Given records START

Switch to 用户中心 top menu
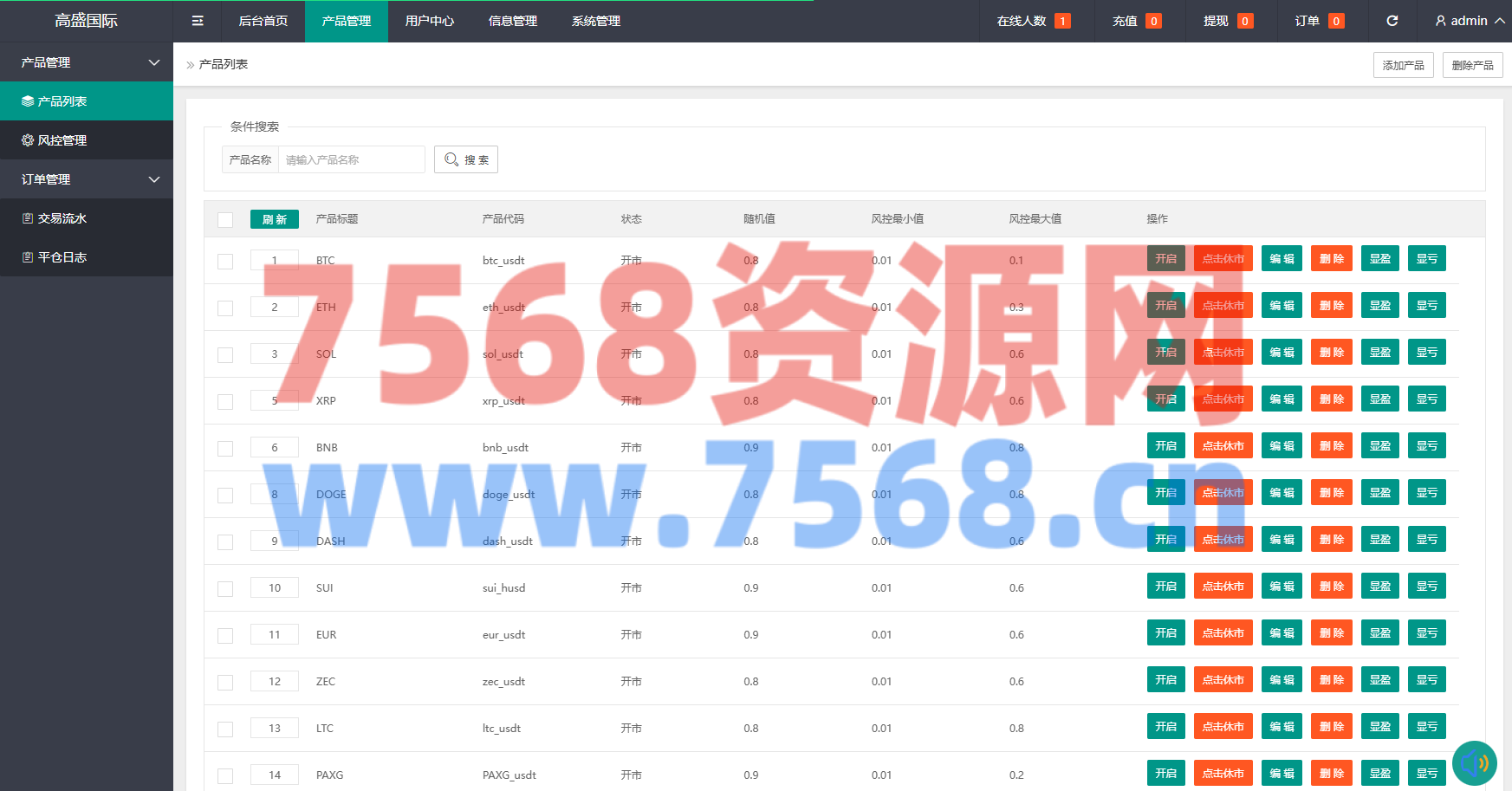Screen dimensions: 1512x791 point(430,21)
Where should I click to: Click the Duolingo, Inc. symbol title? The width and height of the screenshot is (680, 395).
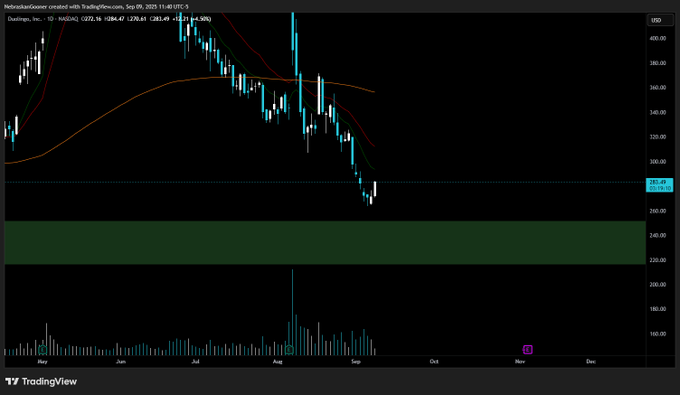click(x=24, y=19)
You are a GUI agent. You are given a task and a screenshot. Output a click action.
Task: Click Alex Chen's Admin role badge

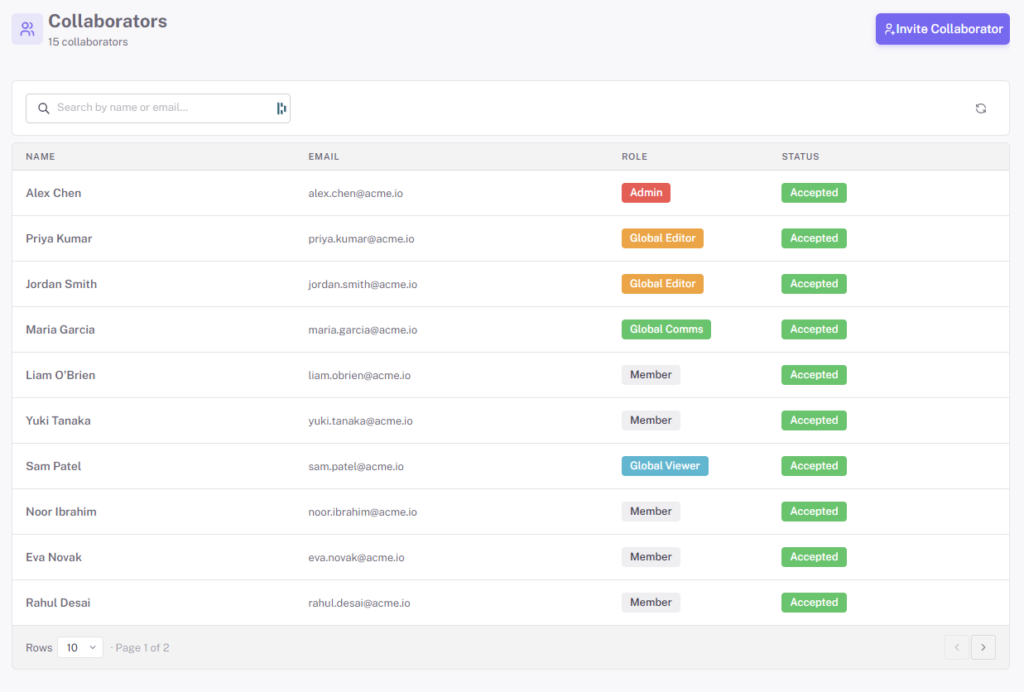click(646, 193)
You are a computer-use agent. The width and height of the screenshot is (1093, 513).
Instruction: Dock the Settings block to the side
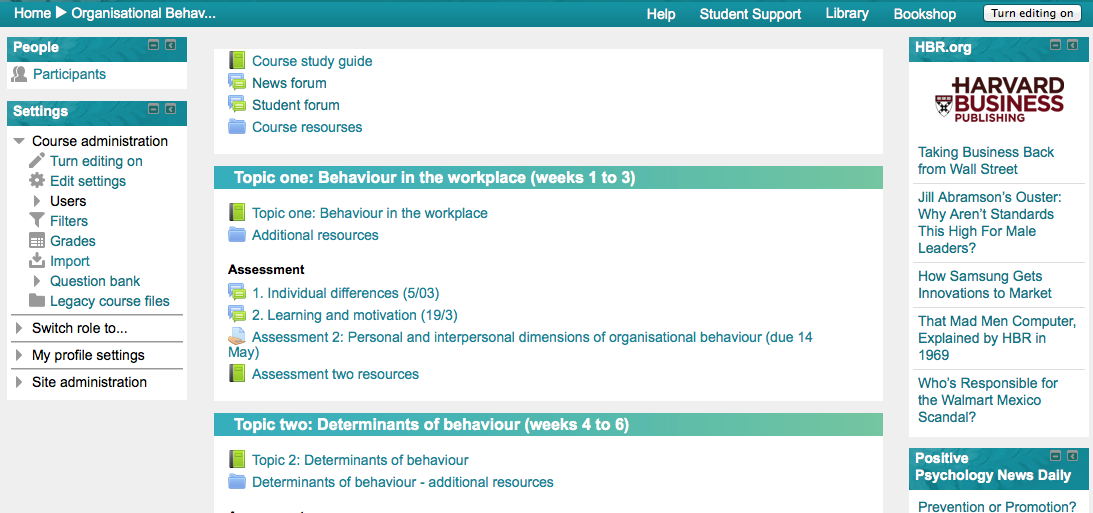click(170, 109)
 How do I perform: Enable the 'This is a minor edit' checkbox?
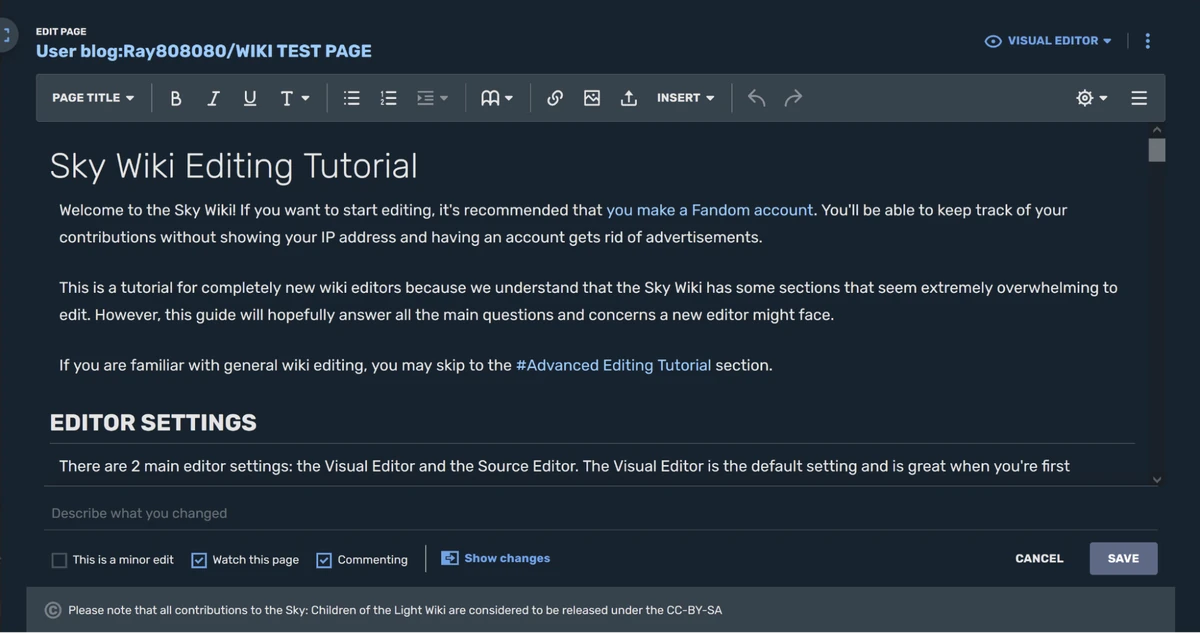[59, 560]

Given records END

What you have to do »
Each entry should be transcribed exactly as given, with pictures omitted.

Solution for this problem »
Switch to 用户中心 top menu
Screen dimensions: 1512x791 point(430,21)
Where should I click to: Click the Duolingo, Inc. symbol title? The width and height of the screenshot is (680, 395).
click(x=24, y=19)
You are a GUI agent. You are given a task and a screenshot. Output a click action.
Task: Click Alex Chen's Admin role badge

click(646, 193)
You are a computer-use agent. The width and height of the screenshot is (1093, 513).
Instruction: Dock the Settings block to the side
click(170, 109)
 How do I perform: Enable the 'This is a minor edit' checkbox?
[59, 560]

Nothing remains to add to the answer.